It is my practice to meet with parents/carers first before meeting with the child about whom you have concerns. This is called a Parent Information & Support Meeting and this allows me to gather background information as well as work out which therapeutic approach suits you and your child best. After this meeting you will also receive a follow up email containing tips and suggestions for you to start using at home as part of your parenting strategy, these are aspects of what I call Therapeutic Parenting.
The next step would be for your child to attend for a number of observation/pre-therapy assessment sessions (usually 3 sessions) after which I will again meet with parents/carers and discuss what, if any, further intervention is required.
My ethos is to have parents involved in their young child’s therapy and you will either be asked to attend weekly with your child for joint parent-child therapy or alone for regular parental review meetings throughout your child’s treatment. Together we will establish whether you and/or your child could benefit from a psychotherapeutic intervention to begin to understand the factors impacting on your relationship and/or causing the concerning behaviours.
There are a number of therapeutic approaches (listed below) and the purpose of the initial assessment session is to ascertain which of these will be most suitable for you/your child. These will be discussed with you in detail after the assessment.
- Play Therapy
- Sand Tray Therapy
- Child Parent Relationship Therapy
- Therapeutic Play sessions
- Brief Psychotherapy (for children, adolescents, young adults, parents)
- Long-Term Psychotherapy (for children, adolescents, young adults, parents)
- Attachment Assessments (I provide the MIM; SSAP; CAI)
Because everyone is an individual and as therapy is a process, which develops over time, the length of treatment will vary. Therapy may last from 4 sessions to several months to a couple of years depending on the individual and the circumstances. Generally, children respond quicker than adults in therapy due to their life experiences being more limited in that they are either in the problem or it may have recently happened. Statistically, children under 7 years show positive changes in the concerning behaviour in 12-14 sessions. Early intervention is always the best approach.
I accept referrals from professionals and parents for children/families from pregnancy right up to young adults. I also work with adults around issues of attachment history, pregnancy and/or parenting. I also work with individuals/couples considering IVF and/or adoption or dealing with conception challenges. Please contact my office regarding this or any of the symptoms below:
- Attachment Challenges
- Concerns about infant development (feeding/weaning/sleeping)

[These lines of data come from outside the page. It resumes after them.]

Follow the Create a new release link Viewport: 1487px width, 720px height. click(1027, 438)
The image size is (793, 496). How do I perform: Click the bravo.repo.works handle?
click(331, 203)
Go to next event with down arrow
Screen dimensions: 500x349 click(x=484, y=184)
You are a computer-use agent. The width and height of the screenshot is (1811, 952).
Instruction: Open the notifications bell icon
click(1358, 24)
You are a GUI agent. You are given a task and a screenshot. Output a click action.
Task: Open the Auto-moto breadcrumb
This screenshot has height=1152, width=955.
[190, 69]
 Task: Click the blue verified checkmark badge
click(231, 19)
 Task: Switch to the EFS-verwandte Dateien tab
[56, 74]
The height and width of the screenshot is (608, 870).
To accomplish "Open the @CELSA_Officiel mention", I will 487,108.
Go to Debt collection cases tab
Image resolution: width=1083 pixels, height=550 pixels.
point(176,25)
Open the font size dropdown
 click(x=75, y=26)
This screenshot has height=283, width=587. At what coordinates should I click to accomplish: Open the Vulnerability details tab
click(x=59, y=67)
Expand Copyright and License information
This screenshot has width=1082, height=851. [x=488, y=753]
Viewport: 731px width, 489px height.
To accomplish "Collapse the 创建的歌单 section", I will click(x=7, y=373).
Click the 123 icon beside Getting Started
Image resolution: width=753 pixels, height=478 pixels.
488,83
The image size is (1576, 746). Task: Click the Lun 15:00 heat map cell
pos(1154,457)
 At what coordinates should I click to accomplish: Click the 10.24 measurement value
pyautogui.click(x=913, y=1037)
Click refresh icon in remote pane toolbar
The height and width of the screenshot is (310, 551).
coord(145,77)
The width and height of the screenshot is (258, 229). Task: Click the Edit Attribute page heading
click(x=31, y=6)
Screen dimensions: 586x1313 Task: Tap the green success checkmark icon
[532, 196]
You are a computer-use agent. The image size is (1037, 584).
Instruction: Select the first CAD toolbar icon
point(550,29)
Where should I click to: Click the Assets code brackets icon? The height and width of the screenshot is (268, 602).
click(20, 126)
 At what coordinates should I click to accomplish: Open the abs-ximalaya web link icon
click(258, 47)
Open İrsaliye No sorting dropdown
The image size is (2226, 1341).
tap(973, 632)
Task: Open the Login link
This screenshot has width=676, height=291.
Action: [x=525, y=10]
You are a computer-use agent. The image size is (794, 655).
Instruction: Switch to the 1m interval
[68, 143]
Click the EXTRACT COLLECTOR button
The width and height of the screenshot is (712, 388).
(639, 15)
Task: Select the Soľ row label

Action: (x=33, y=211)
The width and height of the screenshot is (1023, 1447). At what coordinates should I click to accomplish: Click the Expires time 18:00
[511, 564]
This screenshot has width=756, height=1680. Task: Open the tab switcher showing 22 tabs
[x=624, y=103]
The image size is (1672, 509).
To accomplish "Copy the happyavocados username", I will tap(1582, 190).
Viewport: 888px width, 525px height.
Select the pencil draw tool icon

- Shyness/Difficulty making friends
- Temper Tantrums/Aggressive Behaviour
- Dealing with Separation/Divorce
- Eating Disorders
- Parent Child Bonding
- Oppositional Behaviours
Sometimes babies and young children cry a lot or cannot establish regular patterns of eating or sleeping and their caregivers cannot figure out how to help them. Sometimes babies and young children do not respond to their parents’/carers’ efforts to help them. Such behaviours and feelings often interfere with a family’s sense of wellbeing and capacity for emotional, social and intellectual development. If these problems do not resolve with time and support from parents/carers, professional assistance can be both warranted and highly effective.
We believe that a parent’s worries and upsets can impact on their child just as the behaviour of the infant or young child may create considerable challenges for the parent. Addressing either in isolation may not fully resolve the difficulties and can be only partially effective, for this reason sessions may be one to one and others will include you and your infant/young child.
Thinking and talking with a psychotherapist/attachment specialist can throw light on difficulties, which previously may have seemed confusing and can help parents and children recognise their own capacity to manage confusing situations.
Joint parent/infant or Parent/young child work will also facilitate the development of parent child communication and enable you to communicate with your child in a non-verbal way.
I also provide peri-natal psychotherapy and in utero attachment assessments with a view to identifying attachment difficulties at the earliest possible time and commencing attachment repair and recovery work at the earliest possible time. I also work with parents and children where there has been an experience of PND to repair and recover that attachment disruption.